I assert that the financial recovery bill, and other interventions being made by the Treasury and the Federal Reserve are precisely that. We are not taking a planning role in the economy, outside of the bounds of the Constitution; we are taking control of our money supply, which is one of the duties of the government. We are not confiscating property; we are buying property at prices that are too high if anything.
What we are doing now is a supply-side intervention. The Treasury and the Federal Reserve trying to preserve the ability of the producers in this economy to get the credit they need to produce, to hire, and to grow this economy.
Let’s take the following point first:
We are not confiscating property; we are buying property at prices that are too high if anything.
While it’s true that the government isn’t confiscating property, it is buying property.

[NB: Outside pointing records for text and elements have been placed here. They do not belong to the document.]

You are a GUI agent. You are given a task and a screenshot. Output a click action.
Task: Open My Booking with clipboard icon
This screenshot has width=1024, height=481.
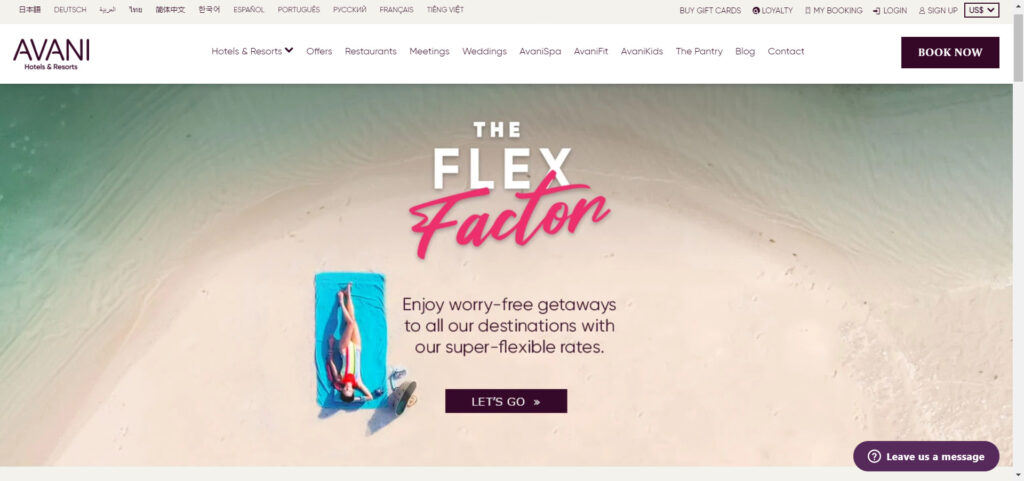click(808, 10)
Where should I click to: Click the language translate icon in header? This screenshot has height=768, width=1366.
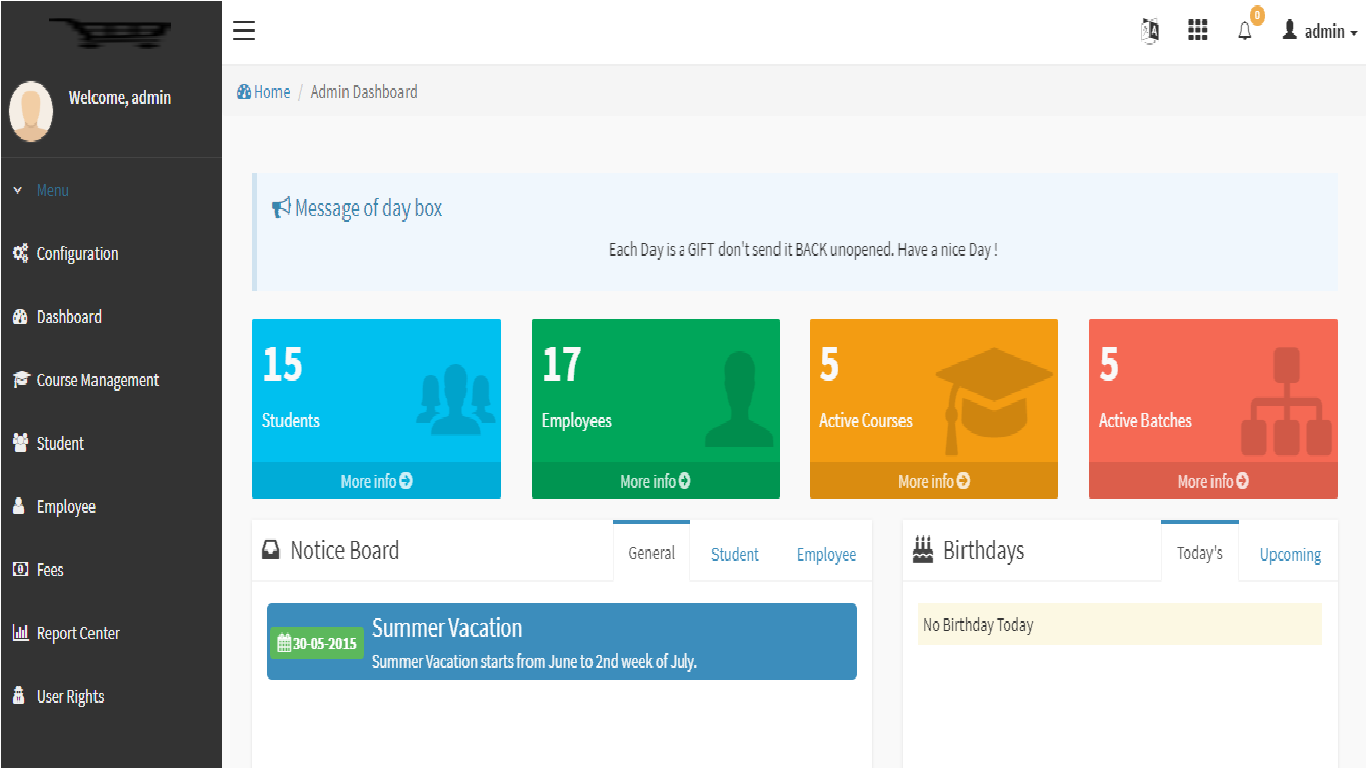[1150, 31]
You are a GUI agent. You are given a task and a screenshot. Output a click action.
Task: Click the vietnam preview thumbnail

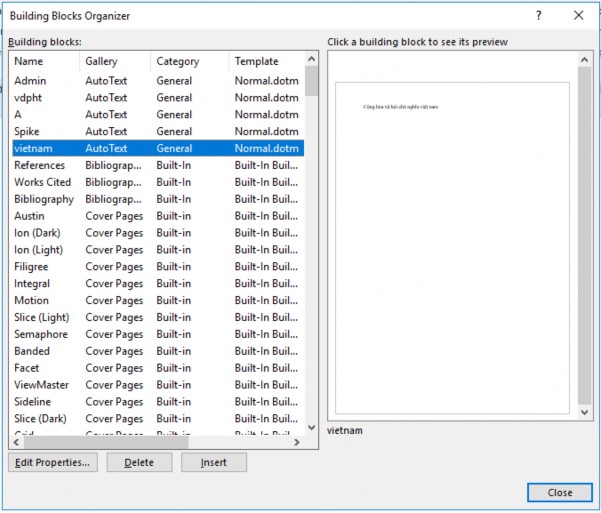point(452,247)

Last time I checked, when someone buys something they typically own it. Therefore the government now owns a good portion of the housing and financial industries.
We are not taking a planning role in the economy
Well I would argue that the financial industry sufficiently flows into the supply chain of most producers and manufacturers, giving the government–at the very least-indirect control over some planning aspects.
It is truly amazing and frightening to see some conservatives trying to explain this step towards socialism away, and tomorrow they will be telling us that they are free-market capitalists.
You think full-blown socialism can’t make it here to America? Think again. Why couldn’t it when you have supposed conservatives telling us this bailout that we know is socialist simply because it doesn’t perfectly fit the technical definition of socialism?
When the so-called anti-socialists are defending quasi-socialism we have a lot to be concerned about.